Start of Data provided
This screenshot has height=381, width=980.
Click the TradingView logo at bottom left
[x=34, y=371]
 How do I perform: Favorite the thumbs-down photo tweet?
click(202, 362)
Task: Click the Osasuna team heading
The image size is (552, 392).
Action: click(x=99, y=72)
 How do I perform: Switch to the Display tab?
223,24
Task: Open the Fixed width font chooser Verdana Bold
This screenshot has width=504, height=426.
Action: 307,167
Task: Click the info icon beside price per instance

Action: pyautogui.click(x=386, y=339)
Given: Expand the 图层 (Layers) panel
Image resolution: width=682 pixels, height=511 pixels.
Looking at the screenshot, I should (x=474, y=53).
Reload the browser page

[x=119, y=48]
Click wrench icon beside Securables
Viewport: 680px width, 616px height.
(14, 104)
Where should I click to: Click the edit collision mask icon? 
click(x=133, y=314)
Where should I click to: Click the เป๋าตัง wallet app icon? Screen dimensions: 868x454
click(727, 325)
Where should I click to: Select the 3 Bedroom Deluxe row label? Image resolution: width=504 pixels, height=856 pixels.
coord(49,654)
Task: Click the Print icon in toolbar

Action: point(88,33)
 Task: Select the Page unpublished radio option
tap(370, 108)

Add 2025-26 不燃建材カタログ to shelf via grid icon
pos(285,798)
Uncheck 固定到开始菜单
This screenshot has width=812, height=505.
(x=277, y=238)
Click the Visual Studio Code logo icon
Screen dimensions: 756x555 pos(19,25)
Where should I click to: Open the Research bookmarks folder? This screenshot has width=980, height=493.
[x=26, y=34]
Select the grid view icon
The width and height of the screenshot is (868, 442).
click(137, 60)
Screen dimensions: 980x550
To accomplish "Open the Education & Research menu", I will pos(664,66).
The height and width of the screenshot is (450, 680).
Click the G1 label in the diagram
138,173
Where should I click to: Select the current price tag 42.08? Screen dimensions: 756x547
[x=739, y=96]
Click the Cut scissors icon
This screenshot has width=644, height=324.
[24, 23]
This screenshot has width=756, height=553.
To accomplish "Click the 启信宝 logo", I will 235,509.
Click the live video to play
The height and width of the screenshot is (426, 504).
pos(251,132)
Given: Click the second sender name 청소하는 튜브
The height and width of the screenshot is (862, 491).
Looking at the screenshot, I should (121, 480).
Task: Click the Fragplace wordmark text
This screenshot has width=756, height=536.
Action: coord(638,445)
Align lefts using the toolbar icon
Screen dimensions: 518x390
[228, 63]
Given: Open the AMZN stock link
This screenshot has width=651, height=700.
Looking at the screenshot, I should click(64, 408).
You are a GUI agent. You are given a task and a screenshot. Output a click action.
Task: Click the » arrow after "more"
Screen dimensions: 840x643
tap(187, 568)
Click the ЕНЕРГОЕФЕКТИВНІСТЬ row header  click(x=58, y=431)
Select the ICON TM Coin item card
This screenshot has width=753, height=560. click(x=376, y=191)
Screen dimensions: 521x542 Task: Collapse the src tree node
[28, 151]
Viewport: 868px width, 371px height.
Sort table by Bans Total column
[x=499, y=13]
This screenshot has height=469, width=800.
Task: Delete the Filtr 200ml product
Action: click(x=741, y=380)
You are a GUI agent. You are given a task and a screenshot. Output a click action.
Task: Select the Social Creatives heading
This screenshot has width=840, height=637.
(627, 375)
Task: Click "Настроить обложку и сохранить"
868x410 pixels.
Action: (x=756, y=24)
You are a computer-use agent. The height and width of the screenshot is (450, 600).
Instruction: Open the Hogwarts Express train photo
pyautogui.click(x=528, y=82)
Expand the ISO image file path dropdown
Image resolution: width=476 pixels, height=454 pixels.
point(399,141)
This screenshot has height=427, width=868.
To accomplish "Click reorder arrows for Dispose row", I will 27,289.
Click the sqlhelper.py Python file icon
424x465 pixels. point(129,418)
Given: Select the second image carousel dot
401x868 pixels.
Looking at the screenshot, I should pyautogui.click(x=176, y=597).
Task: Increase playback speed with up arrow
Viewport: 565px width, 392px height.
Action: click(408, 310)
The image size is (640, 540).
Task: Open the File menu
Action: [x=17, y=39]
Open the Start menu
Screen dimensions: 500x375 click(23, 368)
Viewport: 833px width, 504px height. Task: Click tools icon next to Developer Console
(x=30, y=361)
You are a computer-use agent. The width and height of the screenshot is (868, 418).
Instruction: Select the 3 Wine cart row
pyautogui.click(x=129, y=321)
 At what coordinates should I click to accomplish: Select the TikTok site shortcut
End of Data provided
- **Exercise directions**
Would you give the number of lines above that hold "Expand"? Only the number is needed.

- **Completed exercise**
2